Phytoplankton play a critical role in Earth’s carbon and nutrient cycles, and in the regulation of our climate, yet are relatively poorly understood. The Brownlee Group at the Marine Biological Association study various processes that occur in living phytoplankton ranging from interactions between large populations of organisms to processes within single cells. Conventional microscopes and objectives are incapable of studying large enough populations of cells with sufﬁcient resolution to discern sub-cellular details. The group therefore use the Mesolens system, a 4× objective with nearly 0.5NA, which can provide highly detailed images for a ﬁeld of view 5mm across. The Mesolens, developed by Brad Amos and Gail McConnell at the University of Strathclyde, uses precision-made lenses to minimize spherical and chromatic aberration across the huge ﬁeld of view.

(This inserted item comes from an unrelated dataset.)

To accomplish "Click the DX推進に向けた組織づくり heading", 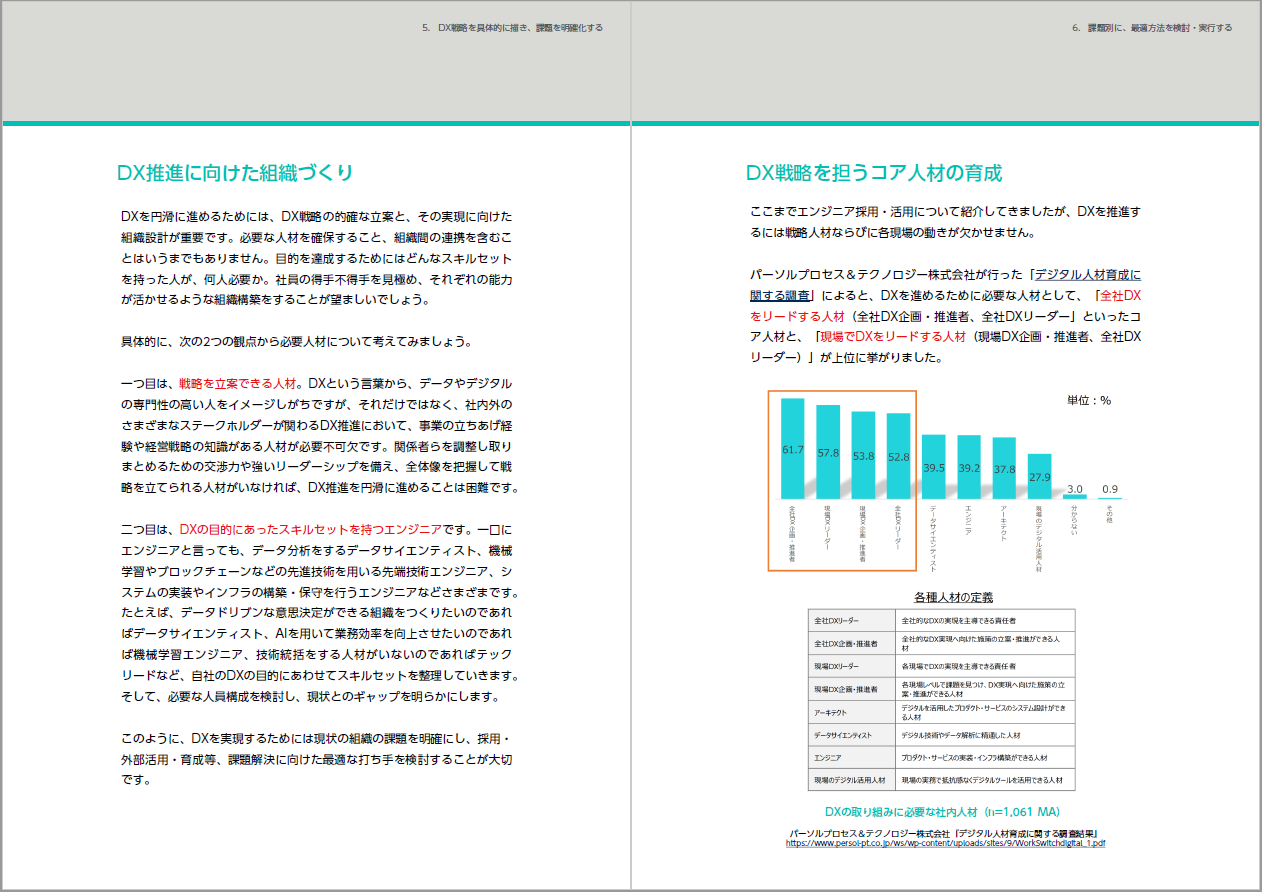I will pos(235,173).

The group are using calcium imaging to study dynamic behaviour in large populations of diatoms and coccolithophores expressing R-GECO, and need to preserve sub-cellular details and structures. A conventional CMOS camera wouldn’t have the ﬁeld of view and resolution to take advantage of the Mesolens, so a moving-array CCD was previously used – however this camera was incapable of the sensitivity and speed required for calcium imaging.

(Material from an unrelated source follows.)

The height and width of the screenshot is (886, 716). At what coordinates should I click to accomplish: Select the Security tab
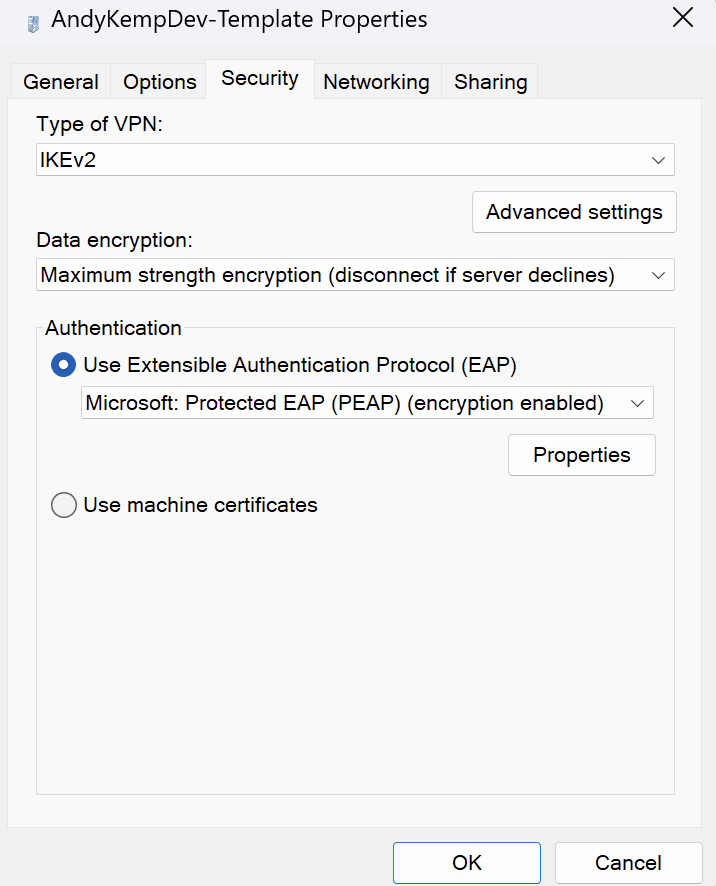260,79
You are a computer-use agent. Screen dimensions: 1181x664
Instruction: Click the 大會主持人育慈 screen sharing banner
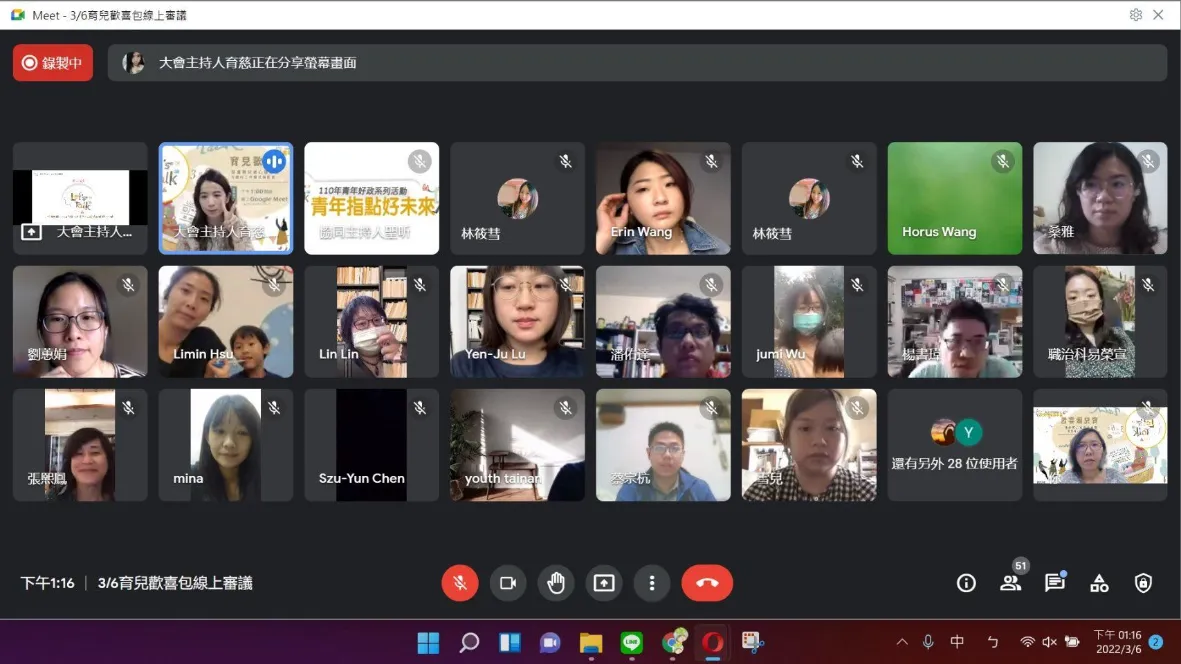coord(637,63)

The Photometrics Iris 15 Scientific CMOS (sCMOS) camera, with its 25mm ﬁeld of view and 4.25µm pixels uniquely provides the ﬁeld of view, resolution, sensitivity and speed for such detailed studies of large populations of cells. “One image shows us around a thousand cells,” says Professor Brownlee, Chair of Marine Biosciences, University of South Hampton. “We can capture a usable image with a 200ms exposure time on the Iris 15. The minimum exposure for a similar image from our previous camera was over a second – and then the camera would take two seconds to read the image out!”